And that's in the year 2012.
There is one other statistic that I want to make sure we distribute broadly here as we are speaking also to investors. Our forecast for sites five and six in Macao for 2012 estimate was about $533 million of EBITDA. So, with that I think we have covered our discussions fairly broadly on our current capital raise. We've discussed our third quarter results. And with that I will just open it up for questions for any member of our management team.
(Operator Instruction). Your first question comes from the line of Larry Klatzkin with Jefferies & Company. Larry Klatzkin - Jefferies & Company: Hey, guys. Could you guys go over just the prospects of regulatory changes in Macao over the next six months? Visa restrictions, tax rate, commission cap starting, more cities being added to the independent visas?

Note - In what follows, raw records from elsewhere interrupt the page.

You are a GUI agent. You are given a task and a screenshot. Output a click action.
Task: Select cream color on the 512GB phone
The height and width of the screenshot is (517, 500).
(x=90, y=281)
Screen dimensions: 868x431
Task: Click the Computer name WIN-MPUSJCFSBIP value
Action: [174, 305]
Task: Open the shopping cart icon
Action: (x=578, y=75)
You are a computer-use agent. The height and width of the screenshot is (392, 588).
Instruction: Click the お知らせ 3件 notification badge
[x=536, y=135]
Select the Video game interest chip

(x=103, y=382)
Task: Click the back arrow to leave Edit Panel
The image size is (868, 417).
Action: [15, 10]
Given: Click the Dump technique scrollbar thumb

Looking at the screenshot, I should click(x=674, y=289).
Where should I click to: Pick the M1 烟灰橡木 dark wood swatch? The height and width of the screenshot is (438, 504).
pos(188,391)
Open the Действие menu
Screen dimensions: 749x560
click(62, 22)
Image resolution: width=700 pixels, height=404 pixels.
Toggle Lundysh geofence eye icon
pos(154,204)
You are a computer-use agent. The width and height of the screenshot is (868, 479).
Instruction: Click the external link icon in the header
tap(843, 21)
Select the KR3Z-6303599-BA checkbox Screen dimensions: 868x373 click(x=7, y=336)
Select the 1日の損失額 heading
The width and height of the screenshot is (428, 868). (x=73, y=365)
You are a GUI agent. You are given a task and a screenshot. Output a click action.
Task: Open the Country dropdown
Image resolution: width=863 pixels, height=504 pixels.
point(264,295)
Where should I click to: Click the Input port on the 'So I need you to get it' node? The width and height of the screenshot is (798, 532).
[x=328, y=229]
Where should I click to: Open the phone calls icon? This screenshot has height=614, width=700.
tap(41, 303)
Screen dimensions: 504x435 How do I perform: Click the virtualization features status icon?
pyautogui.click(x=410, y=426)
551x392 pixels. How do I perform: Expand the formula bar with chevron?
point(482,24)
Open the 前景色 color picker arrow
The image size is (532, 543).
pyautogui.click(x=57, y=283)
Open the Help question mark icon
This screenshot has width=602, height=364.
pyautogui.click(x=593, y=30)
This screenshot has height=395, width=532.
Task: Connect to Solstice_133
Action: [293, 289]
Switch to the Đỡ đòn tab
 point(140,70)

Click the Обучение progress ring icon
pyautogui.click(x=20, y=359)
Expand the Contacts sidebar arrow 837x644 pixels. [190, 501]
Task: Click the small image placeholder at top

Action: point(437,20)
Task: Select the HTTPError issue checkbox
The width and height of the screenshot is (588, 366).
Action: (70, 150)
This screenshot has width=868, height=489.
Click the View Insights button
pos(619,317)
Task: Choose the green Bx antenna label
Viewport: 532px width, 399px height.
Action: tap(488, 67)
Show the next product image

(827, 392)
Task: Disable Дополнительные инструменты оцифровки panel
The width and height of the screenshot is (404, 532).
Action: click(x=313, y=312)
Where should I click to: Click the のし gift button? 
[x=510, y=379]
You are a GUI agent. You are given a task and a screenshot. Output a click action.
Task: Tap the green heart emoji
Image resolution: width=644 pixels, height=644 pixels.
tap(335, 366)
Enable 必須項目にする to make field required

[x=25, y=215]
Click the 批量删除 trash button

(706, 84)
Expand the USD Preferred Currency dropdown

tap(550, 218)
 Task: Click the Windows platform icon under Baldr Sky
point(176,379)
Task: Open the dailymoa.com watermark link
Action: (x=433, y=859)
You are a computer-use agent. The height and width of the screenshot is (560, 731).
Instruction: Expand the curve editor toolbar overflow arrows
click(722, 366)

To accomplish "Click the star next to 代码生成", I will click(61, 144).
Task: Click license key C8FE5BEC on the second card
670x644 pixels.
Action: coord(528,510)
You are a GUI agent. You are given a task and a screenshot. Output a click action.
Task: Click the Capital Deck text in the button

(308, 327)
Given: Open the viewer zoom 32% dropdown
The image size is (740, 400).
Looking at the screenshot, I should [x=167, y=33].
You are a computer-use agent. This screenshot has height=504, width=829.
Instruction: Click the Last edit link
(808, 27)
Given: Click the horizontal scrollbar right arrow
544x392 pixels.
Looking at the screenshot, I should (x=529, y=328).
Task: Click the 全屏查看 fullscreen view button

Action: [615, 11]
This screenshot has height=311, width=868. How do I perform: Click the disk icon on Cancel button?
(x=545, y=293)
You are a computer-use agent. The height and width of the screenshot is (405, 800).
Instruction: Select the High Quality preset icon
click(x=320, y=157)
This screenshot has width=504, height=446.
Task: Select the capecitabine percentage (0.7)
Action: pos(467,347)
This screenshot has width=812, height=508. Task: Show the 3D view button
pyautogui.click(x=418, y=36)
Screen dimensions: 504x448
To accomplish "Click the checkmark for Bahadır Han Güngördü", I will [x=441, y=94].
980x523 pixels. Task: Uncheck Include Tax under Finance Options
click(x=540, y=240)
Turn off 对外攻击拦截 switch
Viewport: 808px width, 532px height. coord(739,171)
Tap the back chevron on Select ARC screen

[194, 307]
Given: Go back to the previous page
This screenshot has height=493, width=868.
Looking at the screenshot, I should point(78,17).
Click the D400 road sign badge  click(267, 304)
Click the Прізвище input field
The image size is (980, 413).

I was there most recently. I think what you have to look at there is the scheduled policy address to take place tomorrow, which is 3:30 in the afternoon Macao time. There is a major policy address to be given to the legislative council and on the next day there will be a question-and-answer period. The speculation is that there will be, they will address the issue of what we call taxes, what they call contribution to the Macao fund, focusing mainly on the 4%. They're talking about providing help to different companies in the Macao economy to guarantee loans at banks for different SMEs, small and medium enterprises. And other issues, including the consideration of when and how much they're going to announce the cap on the (inaudible) commission rights. So, we're not in a position to tell you, but the market will be in a position to know within in the next 48 hours.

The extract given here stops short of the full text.